Hotels, non-food retail, retail property, leisure and entertainment industry businesses have been the worst affected by the coronavirus crisis.
“Payment breaks were the big headline-grabber last year, but we would have put a lot more work and effort into providing temporary covenant waivers to large SMEs and corporates in certain sectors than payment breaks,” said a senior banker, who declined to be identified or give details of the extent of covenant relief his company has granted.
Pandemic supports
Government pandemic supports for businesses – including €4.5 billion of wage subsidies, the warehousing of €1.9 billion of tax debts and €173 million of payments to businesses hit by restrictions to date – as well as bank payment breaks and rent deals with landlords, have alleviated cash flow strains across SMEs. However, earnings slumps have led to lending covenant issues.

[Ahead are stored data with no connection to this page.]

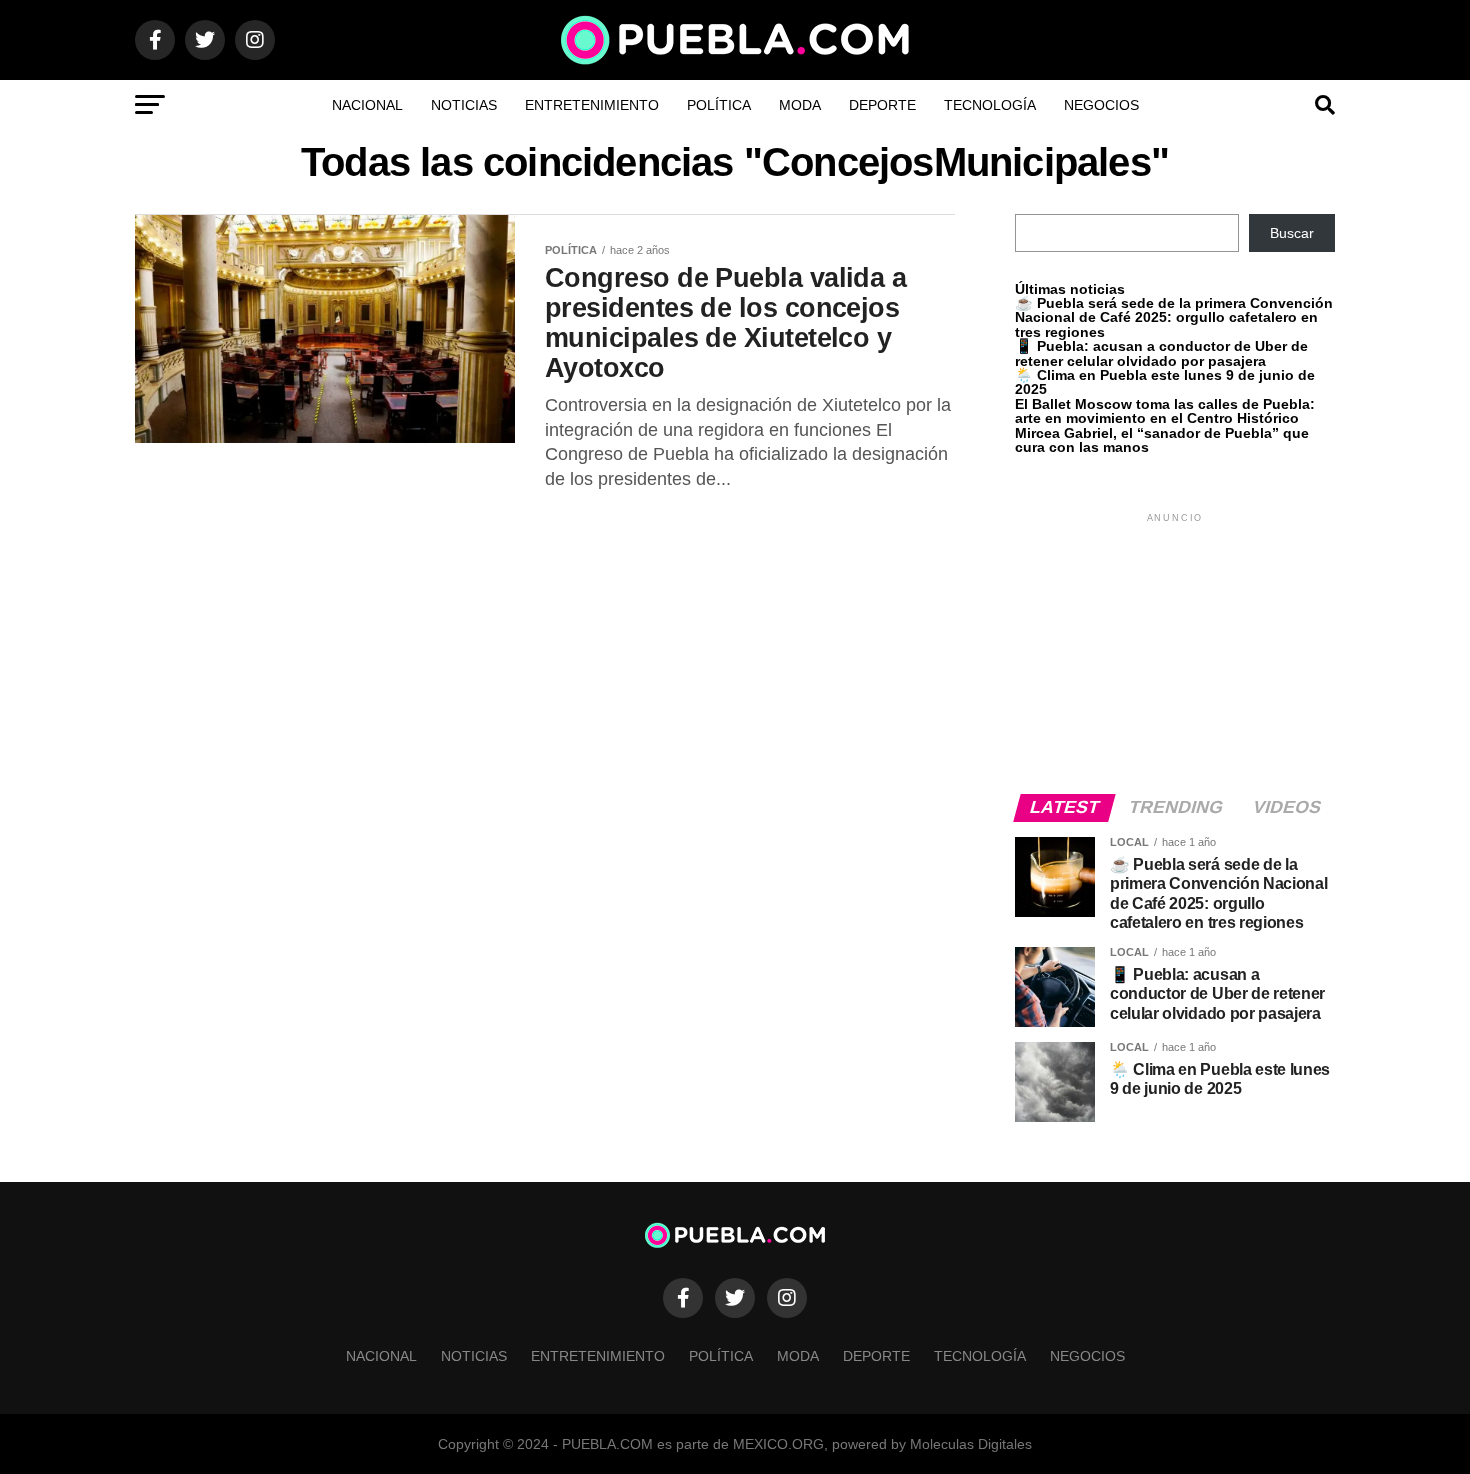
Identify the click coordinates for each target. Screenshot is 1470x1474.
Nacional (367, 105)
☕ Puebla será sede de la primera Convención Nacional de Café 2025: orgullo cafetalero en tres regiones (1174, 317)
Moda (800, 105)
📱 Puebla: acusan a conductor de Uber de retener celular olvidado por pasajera (1161, 353)
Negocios (1101, 105)
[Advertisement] (1175, 652)
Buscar (1292, 233)
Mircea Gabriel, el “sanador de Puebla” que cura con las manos (1162, 440)
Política (719, 105)
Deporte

"Covenant waivers are allowing banks to look through near-term issues caused by Covid-19 if they can see better long-term prospects for businesses," said Diarmaid Sheridan, a banking analyst with Davy. "Regulators from the outset of the crisis have been keen to see forbearance for households and businesses during the crisis and not have wholesale loan workouts."
Tom Dane, a partner with McCann FitzGerald who advises both lenders and investors on real estate finance deals, said: "The banks have been granting covenant waivers on a case-by-case basis throughout the pandemic and have been very supportive. I don't see that changing – particularly among the mainstream banks.
“Alternative lenders may have different goals or considerations, but our experience is that ultimately they have been supportive too.”